The Beehive State is protecting hunters and anglers in the midst of a pivotal election.
As uncertainty continues to constrict America's political climate like a well-tied slipknot, Utah is proactively thinking about its wildlife and its outdoorsmen.
On Tuesday, voters passed an amendment that creates a constitutional right to hunt and fish in Utah, protecting sportsmen and women from potential animal protection policies that could interfere the American pastime of outdoor recreation.
The amendment passed with 74 percent of the vote, per The Associated Press.
Constitutional Amendment E officially makes hunting and fishing Utah's preferred means of managing and controlling wildlife.
"This bill is not only about protecting who we are, but preserving who we are going forward," said House Sponsor Rep. Casey Snider, according to Ballotpedia.org. "It is not unforeseeable, and history bears this out, that 30 or 40 or 50 years from now, those participating in [hunting and fishing] will be a very significant minority, more so than they already are. It is not a forgone conclusion that these sort of activities will be eliminated from the public sphere and from conservation generally and at large."
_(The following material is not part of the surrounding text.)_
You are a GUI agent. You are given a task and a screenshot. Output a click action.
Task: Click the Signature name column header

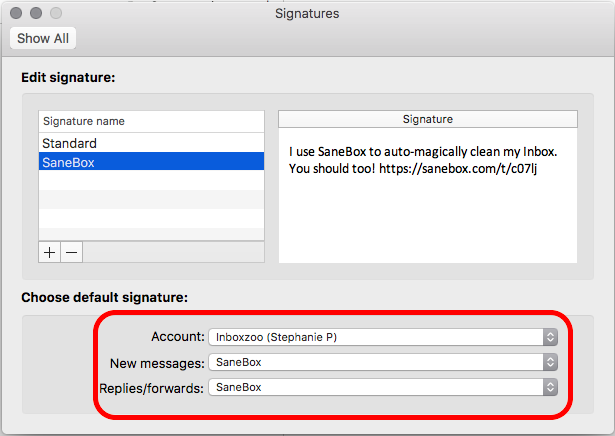(150, 121)
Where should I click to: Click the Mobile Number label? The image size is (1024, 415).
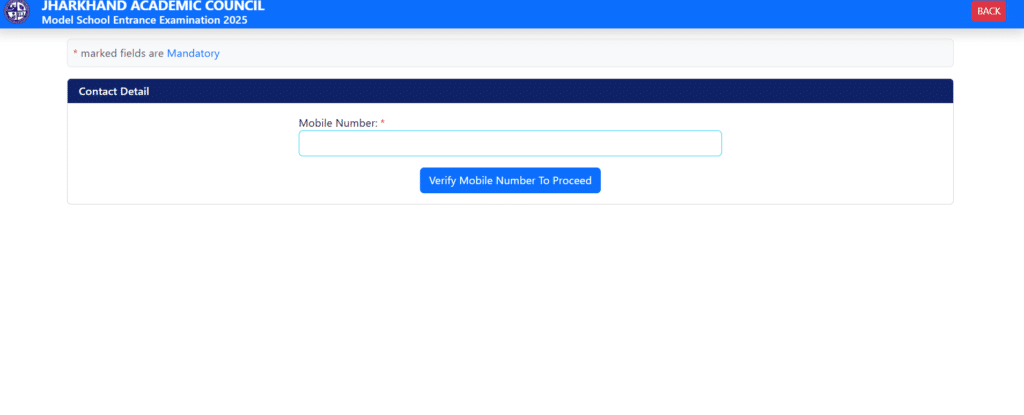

Because hunters and anglers serve as such a valuable resource in addition to generating direct funds through the sale of fishing and hunting licenses and permits, many other states like Vermont, Alabama and Minnesota have installed similar legislation.
Some of those who oppose the bill point to a narrow-minded approach to conservation.
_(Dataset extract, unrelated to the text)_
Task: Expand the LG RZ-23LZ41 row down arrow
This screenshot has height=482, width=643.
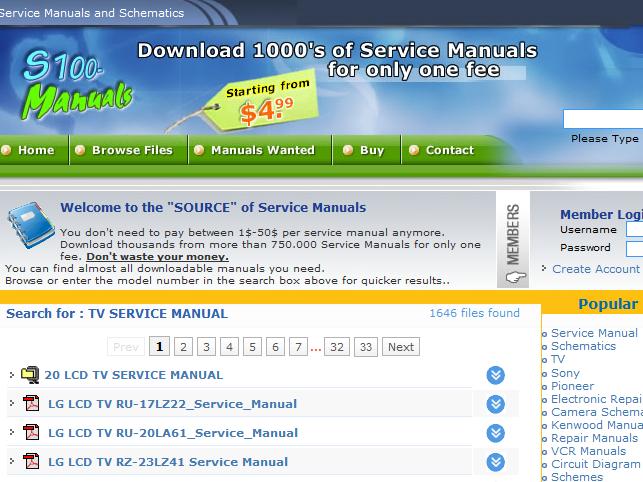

"To really summarize what's wrong with Amendment E, is that potentially it would take away the science of conservation," Kirk Robinson of the Western Wildlife Conservancy told the Salt Lake Tribune before election day. "That research may not recommend killing predators or stocking rivers with non-native fish. All of Utah's outdoor activities will best be preserved by federal, state and local protection of public lands from activities such as mining, drilling and livestock grazing, and by supporting wildlife preservation through science."
Robinson also pointed out the bill's failure to recognize outdoor activities like hiking, camping or simply enjoying scenery.
However, with such a commanding majority voting in favor of the bill, Utah showed the value it places on hunting and angling.